"Will She Pass In A Crowd?"
Last Updated on January 19, 2017, by eNotes Editorial. Word Count: 225
Context: When Swift abandoned Dublin in 1710 for London, he left behind two dear friends, both unmarried but called, according to the customs of the times, Madame, or Mistress (or Mrs.). One was Esther Johnson, the other, Rebecca Dingley. Biographers are not sure of the relationship of "Mrs." Johnson and Swift, whether he ever married her or not. To the two women, Swift wrote regularly in the form of a journal recounting news from London. Though addressed to the two of them, the installments of the diary were preserved by Esther Johnson, whom Swift called Stella. After her death in 1728, they were returned to Swift and were finally published under the title of Journal to Stella. Letter XV covers the month of February 1710/1711. The double date is due to the fact that England at that time had not adopted the Gregorian calendar, and did not, until 1752. By the Julian or Old Style calendar, the new year did not begin till March 25th.
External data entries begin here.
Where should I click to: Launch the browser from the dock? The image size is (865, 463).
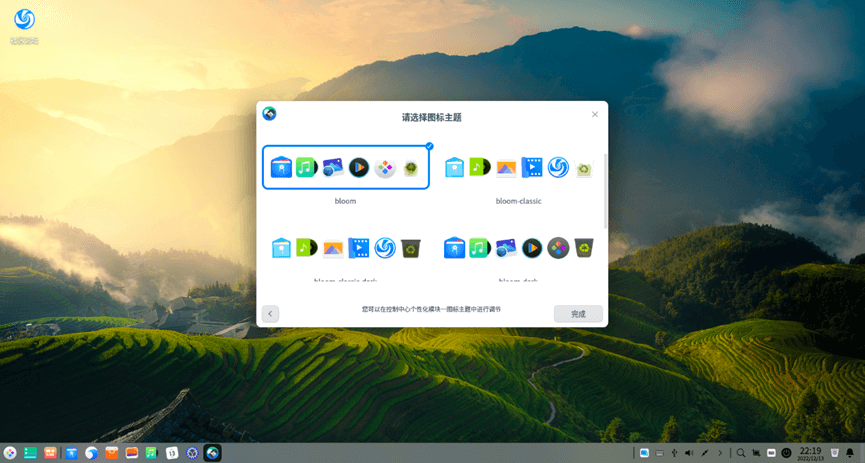[91, 453]
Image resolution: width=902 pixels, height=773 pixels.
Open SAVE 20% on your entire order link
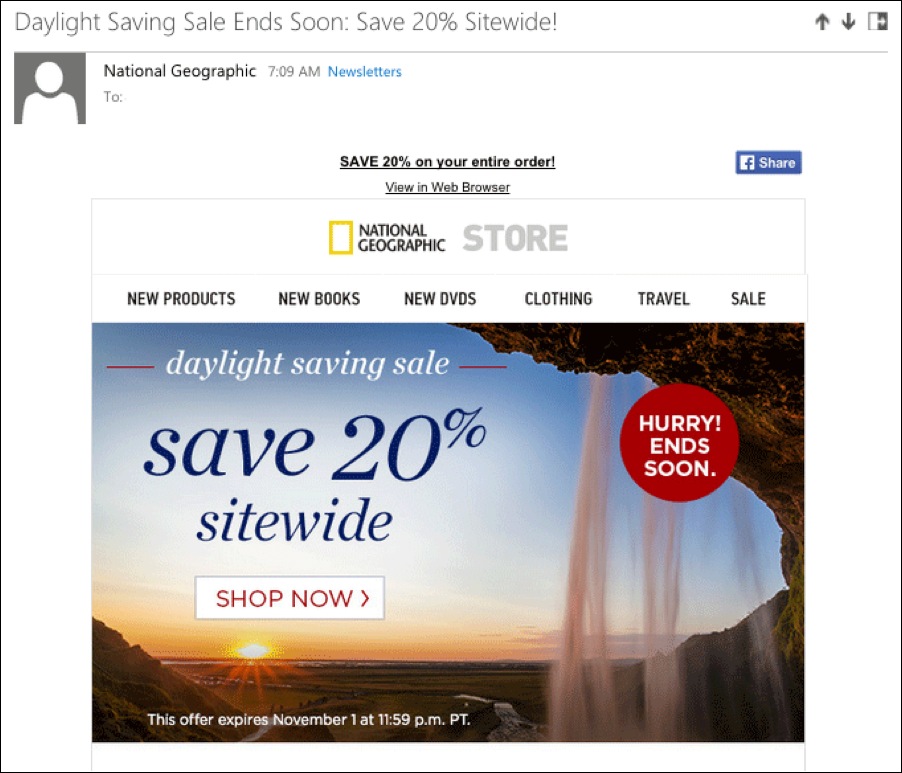pyautogui.click(x=447, y=162)
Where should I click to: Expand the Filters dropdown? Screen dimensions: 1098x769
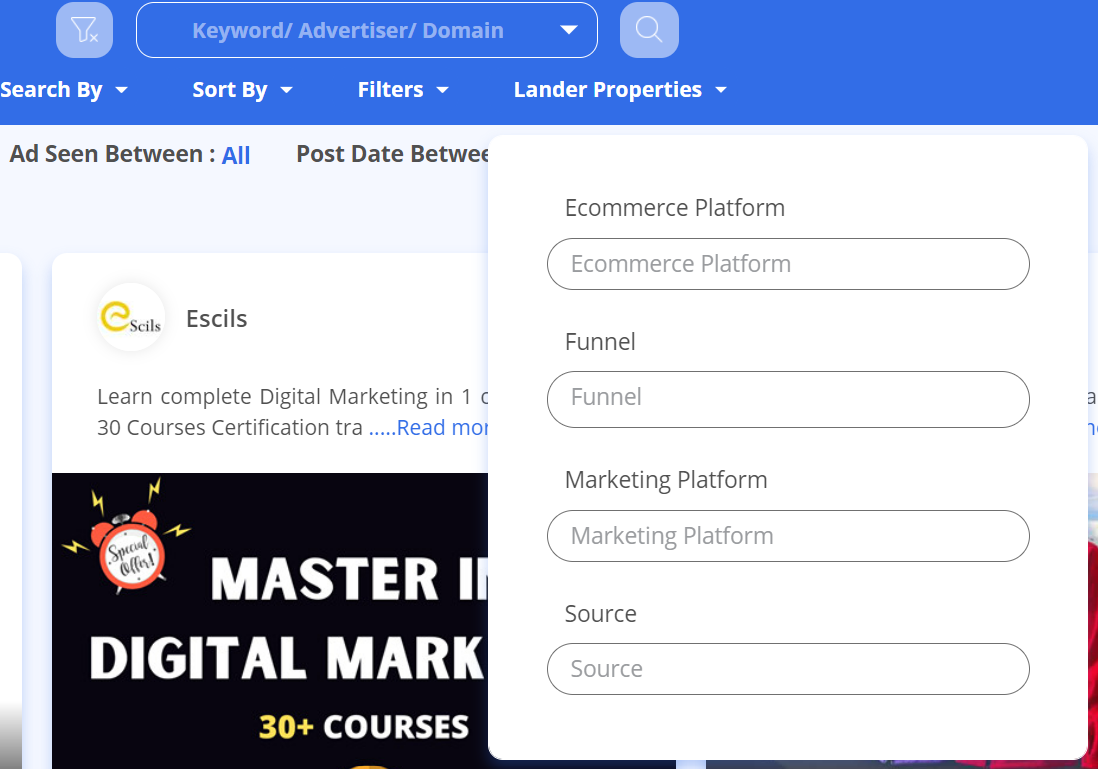[x=403, y=90]
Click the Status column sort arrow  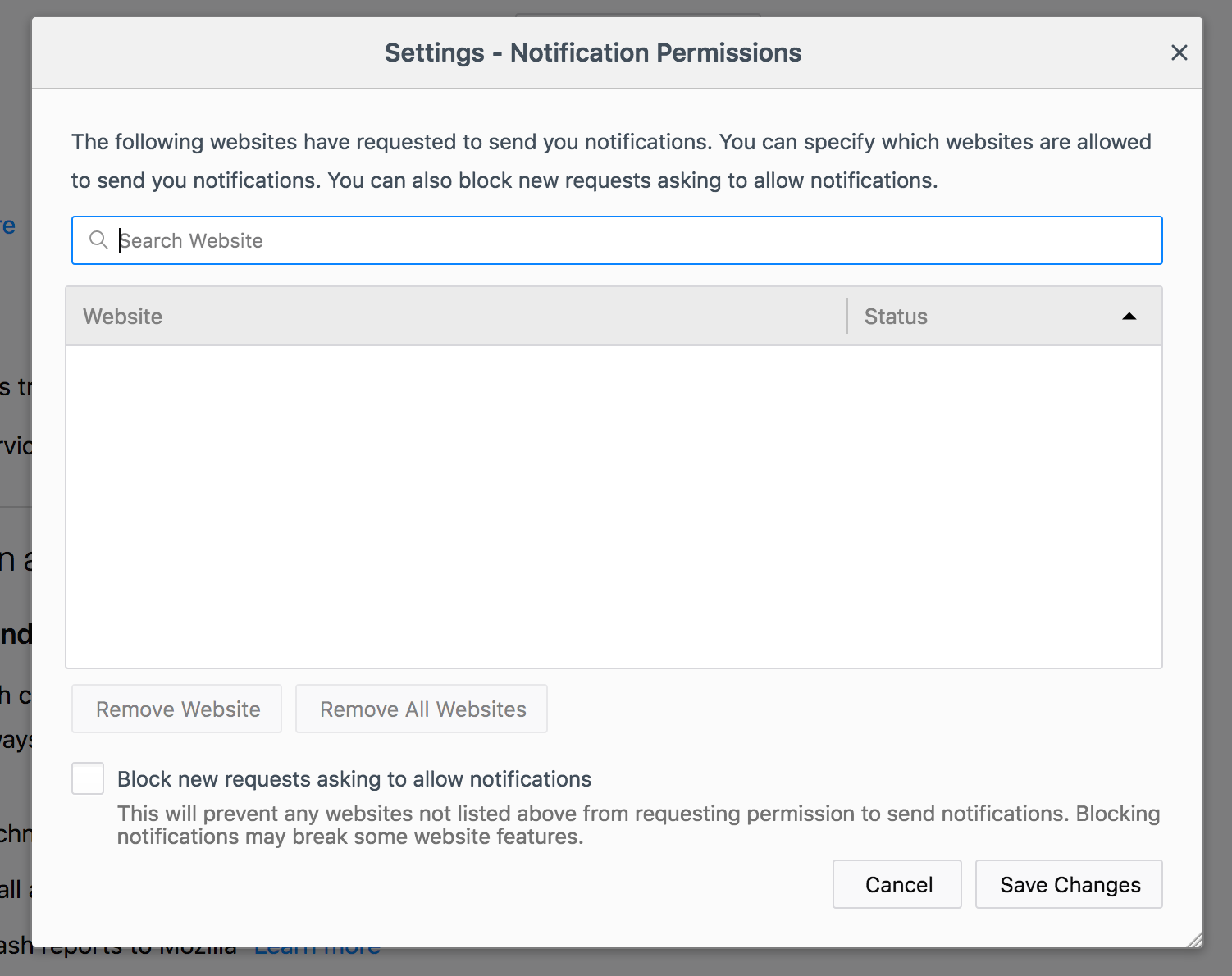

By present terminology, this part covers February, 1711. In the entry for Feb. 9, Swift wrote:
. . . Poor Stella's eyes, God bless them, and send them better.
Pray spare them, and write not above two lines aday in broad daylight. How does Stella look, Madame Dingley? Pretty well; a handsome woman still. Will she pass in a crowd? Will she make a figure in a country church?